Everything is starting to feel impossible.

Today I tried to make a simple list of groceries needed – hubby was going to do a shopping tonight. (I haven’t even been able to do the online shopping recently.) And I was unable to even complete that. Just didnt have enough physical or mental energy.
So he is away to Tesco now with my half-written list. He was too tired himself to check it or add things to it.
And it is now 11 pm at night.

Neither of us has eaten any proper food, other than biscuits, for over 10 hrs (him) and 14 hrs (me). I asked him to also buy something we can eat right away when he comes back. Needing no cooking, or even heating up. As the lack of food for so many hours was making me even weaker. And wasn’t helping him much either.

Come the weekend he usually recovers.
But I often dont.
And may have to sleep thru much of it just to be able to do some work again by Monday.

Not sure if I’ve said this before. But I dont have any more work than anyone else.
The main reason I have my ” backlog mountain ” is the problem of working with all the CFS symptoms.
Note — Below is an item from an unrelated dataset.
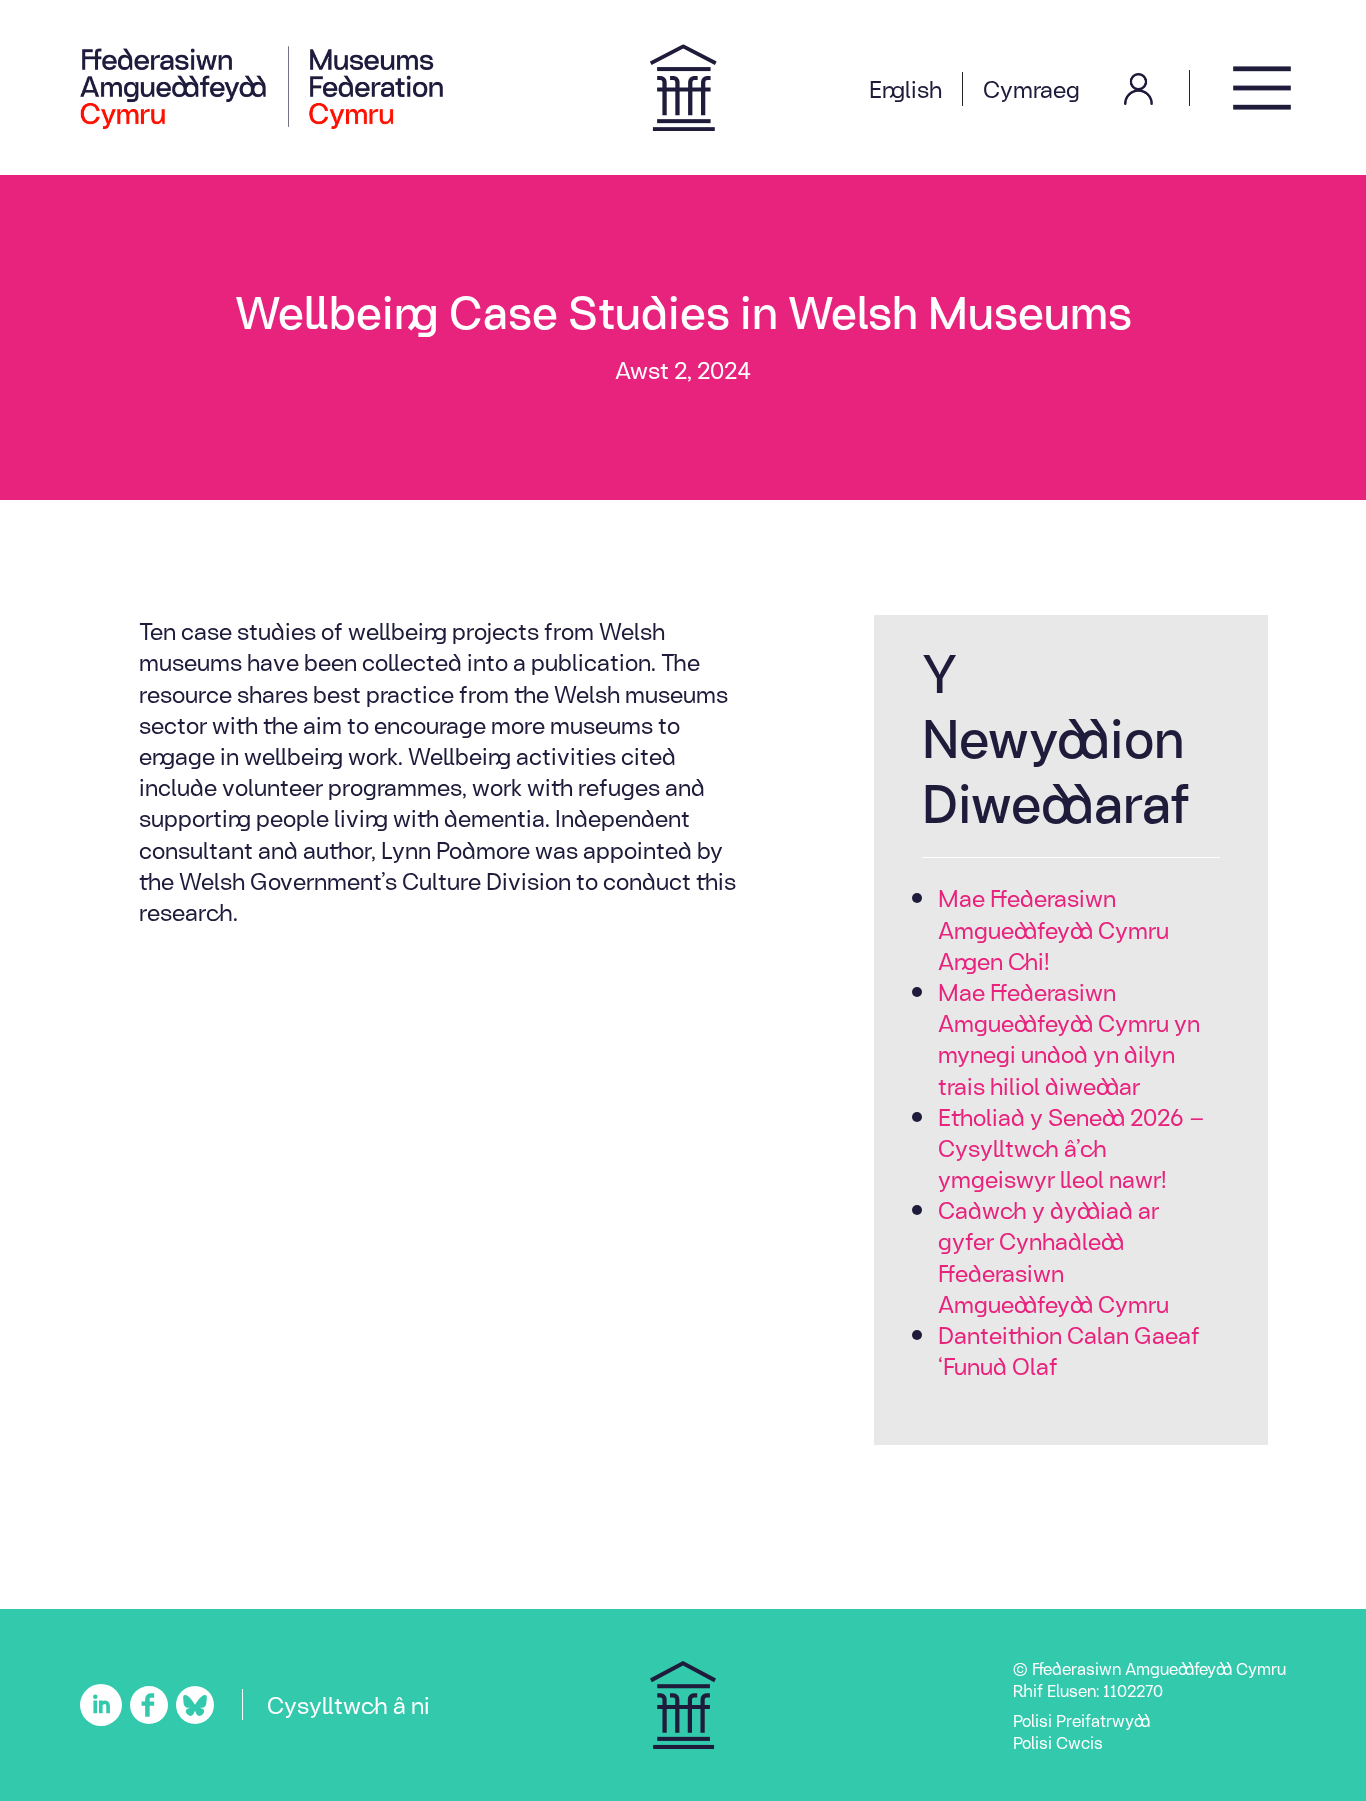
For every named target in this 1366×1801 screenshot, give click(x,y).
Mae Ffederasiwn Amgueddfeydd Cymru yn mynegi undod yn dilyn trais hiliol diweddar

And not being able to get a proper break from it all.

All the things I have used over the last few years to help me keep going (mentally) are working less and less.
eg.
– Many/endless positive thinking books.
(accumulated since the 1990s)

– Making gratitude lists – the effect of this wears off if you do it for years. As you start to list the same things.

– A favourite book – The Road Less Travelled by M Scott Peck.

– Time management books
– Organisational books
– Inspirational quotes
– Motivational quotes
– Philosophical quotes

Apps I have installed on my mobile phone about how to control work stress. And how to better organise your workload when overwhelmed with too much stuff.

– Meditation music to calm and slow my body (that mega fast heart rate), and my racing brain. eg. Tibetan flute music.

– Twitter “favourites” filled with lots of inspiring and supportive tweets (ie. short messages)

etc etc etc – you get the picture.

But no matter how much positive thinking I do – it will not help when the physical situation remains unchanged.

I need practical help (with my work more than anything) – that much is clear to me.
But I don’t know how or where to ask for it. Or even what to ask for.
I mean, if I can’t summon up enough physical energy or mental clarity to even make a grocery list . . .

My brain (as well as my body) feels worn out now. The slightest effort to think about any of this triggers off such bad headaches that I have to give up.

This is a very negative post, I know.

But its better out than in – and thats why I have written it.
And inflicted it on you. (Sorry . . . )
In the hope that my head may be less heavy tomorrow.